Unlike her siblings Nakanwagi found her luck with an Austrian resident who offered her a study sponsorship; unfortunately little did Nakanwagi know that with the end of the sponsor’s working contract in Uganda, it would be the end of her studies.
At 17, optimistic Nakanwagu was kept in the dark by her grandparents about the sponsor’s whereabouts.

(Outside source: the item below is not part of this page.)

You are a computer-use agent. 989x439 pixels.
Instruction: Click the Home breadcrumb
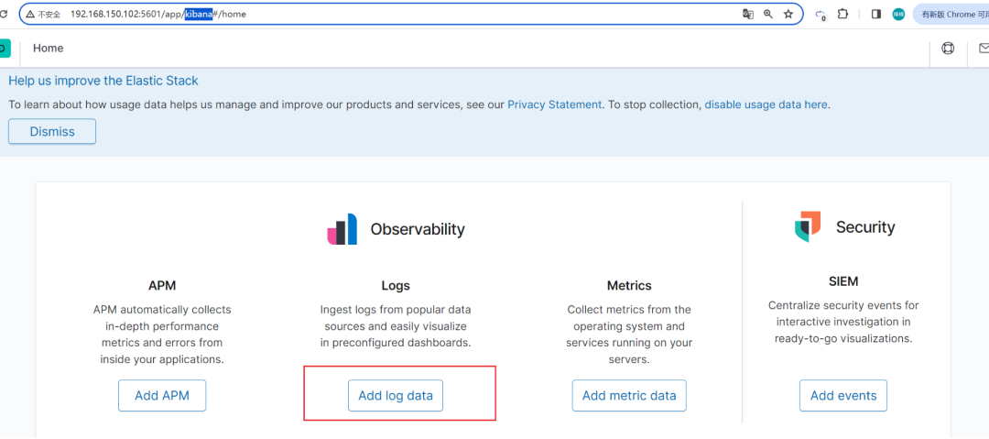pyautogui.click(x=49, y=49)
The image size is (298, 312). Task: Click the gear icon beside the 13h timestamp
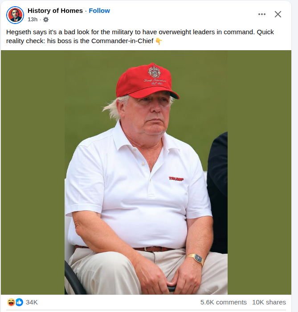click(46, 20)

She instead finds out the hard way when she and her two sisters were forced out of school to pave way for the other four siblings to also have an education.

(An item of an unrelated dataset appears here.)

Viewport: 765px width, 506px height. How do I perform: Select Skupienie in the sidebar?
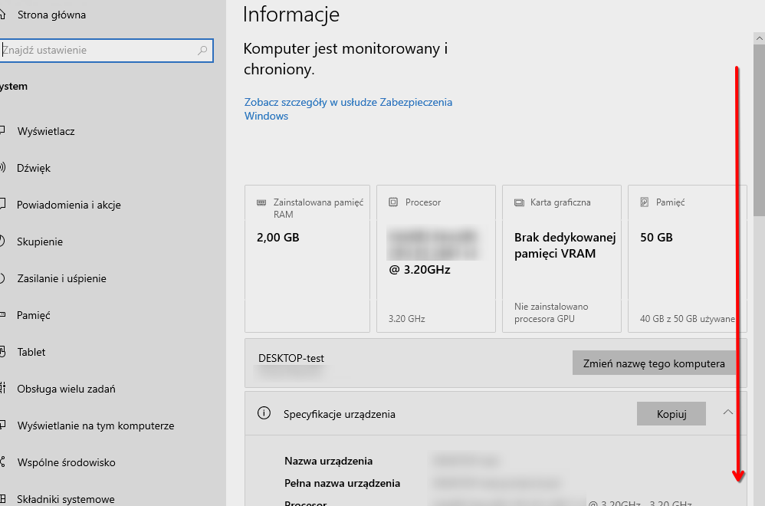40,242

Her grandmother, thought it otherwise as she insisted on having boys in school at the expense of the girls.
Nakanwagi could later be confined to a friend who recommended her for a book-making job in Mukono, the job that would require her and their workmates to move to different areas as per contract.

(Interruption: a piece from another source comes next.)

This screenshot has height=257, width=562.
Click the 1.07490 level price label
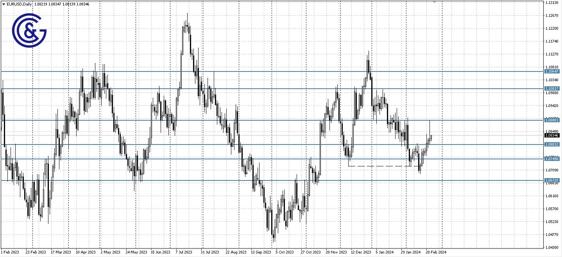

In this job she earned at least shs, 100.000 a month which could help her rent off a house for the days they spent working at the different stations as well as sustain her life
While on one of her working trips, Nakanwagi recalls getting in contact with her baby’s father, then a colleague at work who also happened to be a nephew to the manager.
She could then shift from where she and her elder sister were renting to a room settled into with her boyfriend.
Before the year could end, Nakanwagi noticed some rather strange changes in her menstrual cycle something that caused her panic.
Her boyfriend had since switched stations from Buikwe where they both were to Nakisunga in Mukono.
“While he was at Nkisunga, he sent me Shs5000 to go and have a pregnancy test, however, when l confirmed my pregnancy, my thoughts and prayer were that l abort the baby something that didn’t settle well with my boyfriend,” she said.
She would then secretly start her antenatal visits until when she was seven months pregnant when her sister and boyfriend convinced her to open up to her grandparents.
Two weeks after her birth in April 2022, she returned to her grandparents’ home but the situation was never satisfactory.
“I would be left alone to myself at home with my baby, fetch for what to eat and also work on the house cores not until they returned home at 7 in the night,”
“In August, out of frustration, l set out to Soweto a slum in Namuwongo with a friend who recommended him for a hairdressing training job but later realized that they were not in for training students”
At Soweto, she then settled at her friend’s house where she was later evicted by her friend’s aunt who happened to be the house landlord.
She was then introduced to the organization that would later teach her hairdressing, and stay with her child. Since then, Nakanwagi has never returned to her grandparents’ home.